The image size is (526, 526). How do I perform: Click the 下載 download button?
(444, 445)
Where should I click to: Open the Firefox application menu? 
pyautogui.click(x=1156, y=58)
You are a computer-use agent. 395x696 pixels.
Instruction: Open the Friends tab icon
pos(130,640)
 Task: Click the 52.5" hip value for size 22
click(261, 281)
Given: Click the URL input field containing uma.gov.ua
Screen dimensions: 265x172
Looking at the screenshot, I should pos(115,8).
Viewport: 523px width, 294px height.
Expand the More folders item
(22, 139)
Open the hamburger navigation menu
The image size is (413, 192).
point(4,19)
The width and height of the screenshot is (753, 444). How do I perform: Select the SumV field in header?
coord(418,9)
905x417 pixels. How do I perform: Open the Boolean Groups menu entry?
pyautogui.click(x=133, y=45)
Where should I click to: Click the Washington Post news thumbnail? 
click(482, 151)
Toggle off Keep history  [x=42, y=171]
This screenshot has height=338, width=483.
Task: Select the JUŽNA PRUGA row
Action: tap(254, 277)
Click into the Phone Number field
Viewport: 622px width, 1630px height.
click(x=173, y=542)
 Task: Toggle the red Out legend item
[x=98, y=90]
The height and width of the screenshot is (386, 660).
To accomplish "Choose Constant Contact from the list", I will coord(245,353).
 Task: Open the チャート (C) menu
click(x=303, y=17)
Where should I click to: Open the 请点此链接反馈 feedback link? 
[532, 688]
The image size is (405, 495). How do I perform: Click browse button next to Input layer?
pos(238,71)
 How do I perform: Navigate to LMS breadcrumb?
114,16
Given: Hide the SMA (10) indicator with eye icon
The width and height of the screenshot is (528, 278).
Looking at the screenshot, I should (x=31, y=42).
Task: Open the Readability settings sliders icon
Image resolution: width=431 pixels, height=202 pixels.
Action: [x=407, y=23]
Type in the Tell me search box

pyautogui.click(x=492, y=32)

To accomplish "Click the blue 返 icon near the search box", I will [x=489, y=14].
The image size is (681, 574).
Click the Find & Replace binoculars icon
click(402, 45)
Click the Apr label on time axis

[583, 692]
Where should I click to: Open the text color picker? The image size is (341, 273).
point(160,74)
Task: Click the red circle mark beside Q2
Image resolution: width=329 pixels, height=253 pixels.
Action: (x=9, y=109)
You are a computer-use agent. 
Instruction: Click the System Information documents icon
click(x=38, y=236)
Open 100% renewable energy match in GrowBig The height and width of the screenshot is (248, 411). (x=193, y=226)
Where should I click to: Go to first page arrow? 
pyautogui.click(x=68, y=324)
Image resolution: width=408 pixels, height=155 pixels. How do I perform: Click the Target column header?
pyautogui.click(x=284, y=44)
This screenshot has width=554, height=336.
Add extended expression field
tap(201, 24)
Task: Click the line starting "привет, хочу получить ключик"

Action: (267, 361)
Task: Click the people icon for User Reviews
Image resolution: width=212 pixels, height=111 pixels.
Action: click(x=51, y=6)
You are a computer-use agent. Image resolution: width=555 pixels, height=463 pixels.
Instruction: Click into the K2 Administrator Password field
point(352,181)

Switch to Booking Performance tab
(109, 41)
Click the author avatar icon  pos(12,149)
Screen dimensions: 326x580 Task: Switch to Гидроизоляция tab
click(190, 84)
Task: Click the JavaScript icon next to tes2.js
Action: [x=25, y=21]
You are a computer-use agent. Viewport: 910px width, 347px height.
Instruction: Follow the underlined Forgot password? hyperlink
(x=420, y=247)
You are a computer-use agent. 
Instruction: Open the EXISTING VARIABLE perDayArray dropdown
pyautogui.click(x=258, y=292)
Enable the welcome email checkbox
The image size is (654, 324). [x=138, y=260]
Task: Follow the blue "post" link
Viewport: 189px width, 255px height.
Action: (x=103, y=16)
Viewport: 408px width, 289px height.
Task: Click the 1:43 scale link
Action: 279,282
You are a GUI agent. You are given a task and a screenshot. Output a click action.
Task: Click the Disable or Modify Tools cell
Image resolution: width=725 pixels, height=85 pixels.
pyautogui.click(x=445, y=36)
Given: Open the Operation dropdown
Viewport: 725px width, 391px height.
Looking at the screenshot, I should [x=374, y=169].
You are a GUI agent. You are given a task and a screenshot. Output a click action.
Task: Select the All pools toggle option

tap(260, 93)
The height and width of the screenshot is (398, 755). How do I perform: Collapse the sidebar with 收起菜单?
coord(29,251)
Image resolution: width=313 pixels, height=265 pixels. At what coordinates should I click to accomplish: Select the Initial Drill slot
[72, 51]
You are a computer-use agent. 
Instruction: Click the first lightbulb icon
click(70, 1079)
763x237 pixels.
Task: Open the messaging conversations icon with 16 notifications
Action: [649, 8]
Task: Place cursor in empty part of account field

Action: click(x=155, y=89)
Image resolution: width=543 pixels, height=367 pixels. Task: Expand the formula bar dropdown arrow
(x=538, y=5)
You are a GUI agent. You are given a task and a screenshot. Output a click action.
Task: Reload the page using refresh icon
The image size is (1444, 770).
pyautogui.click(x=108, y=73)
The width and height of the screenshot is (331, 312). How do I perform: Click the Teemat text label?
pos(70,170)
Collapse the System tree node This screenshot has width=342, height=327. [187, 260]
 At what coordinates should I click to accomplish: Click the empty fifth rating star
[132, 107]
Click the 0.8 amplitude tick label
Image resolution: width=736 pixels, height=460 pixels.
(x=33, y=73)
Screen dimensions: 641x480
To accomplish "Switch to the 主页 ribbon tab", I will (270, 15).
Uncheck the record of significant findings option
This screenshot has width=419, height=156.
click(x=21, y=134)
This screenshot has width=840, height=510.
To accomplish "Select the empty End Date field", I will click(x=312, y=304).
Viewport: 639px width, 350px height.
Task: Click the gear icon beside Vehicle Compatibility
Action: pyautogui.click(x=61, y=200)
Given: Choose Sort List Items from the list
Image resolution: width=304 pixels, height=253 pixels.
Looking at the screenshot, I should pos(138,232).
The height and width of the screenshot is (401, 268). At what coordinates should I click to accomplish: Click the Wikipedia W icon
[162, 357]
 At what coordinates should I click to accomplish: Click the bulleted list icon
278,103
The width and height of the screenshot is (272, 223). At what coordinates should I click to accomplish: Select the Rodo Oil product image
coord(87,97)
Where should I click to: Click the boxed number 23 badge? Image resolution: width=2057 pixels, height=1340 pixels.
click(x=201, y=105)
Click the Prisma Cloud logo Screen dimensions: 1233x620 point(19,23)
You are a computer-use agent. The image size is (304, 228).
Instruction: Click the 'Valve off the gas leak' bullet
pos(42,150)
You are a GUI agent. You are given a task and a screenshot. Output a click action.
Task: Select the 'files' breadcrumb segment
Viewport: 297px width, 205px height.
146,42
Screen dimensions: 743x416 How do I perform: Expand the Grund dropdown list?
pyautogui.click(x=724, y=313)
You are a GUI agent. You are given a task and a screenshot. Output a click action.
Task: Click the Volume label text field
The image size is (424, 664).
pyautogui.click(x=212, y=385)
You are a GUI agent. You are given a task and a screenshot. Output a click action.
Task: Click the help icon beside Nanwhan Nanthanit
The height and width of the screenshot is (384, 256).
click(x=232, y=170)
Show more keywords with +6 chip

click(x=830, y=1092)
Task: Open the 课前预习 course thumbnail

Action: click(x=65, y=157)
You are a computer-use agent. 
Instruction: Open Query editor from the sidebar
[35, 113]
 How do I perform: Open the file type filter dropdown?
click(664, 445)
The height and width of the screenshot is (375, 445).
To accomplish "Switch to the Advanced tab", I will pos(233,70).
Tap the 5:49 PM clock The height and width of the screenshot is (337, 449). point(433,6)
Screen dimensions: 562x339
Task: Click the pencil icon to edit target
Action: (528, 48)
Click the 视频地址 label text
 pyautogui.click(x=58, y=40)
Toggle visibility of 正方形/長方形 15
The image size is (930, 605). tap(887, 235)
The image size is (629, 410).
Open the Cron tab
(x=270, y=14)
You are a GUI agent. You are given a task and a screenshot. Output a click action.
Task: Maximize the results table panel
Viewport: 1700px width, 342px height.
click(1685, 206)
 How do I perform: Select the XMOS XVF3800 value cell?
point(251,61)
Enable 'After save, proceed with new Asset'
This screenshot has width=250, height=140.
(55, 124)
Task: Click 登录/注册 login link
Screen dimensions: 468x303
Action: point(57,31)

> **EXERCISE DIRECTIONS**
Your answer should be only the number of lines in the records that hold the word "blue".

> **ANSWER AREA**
2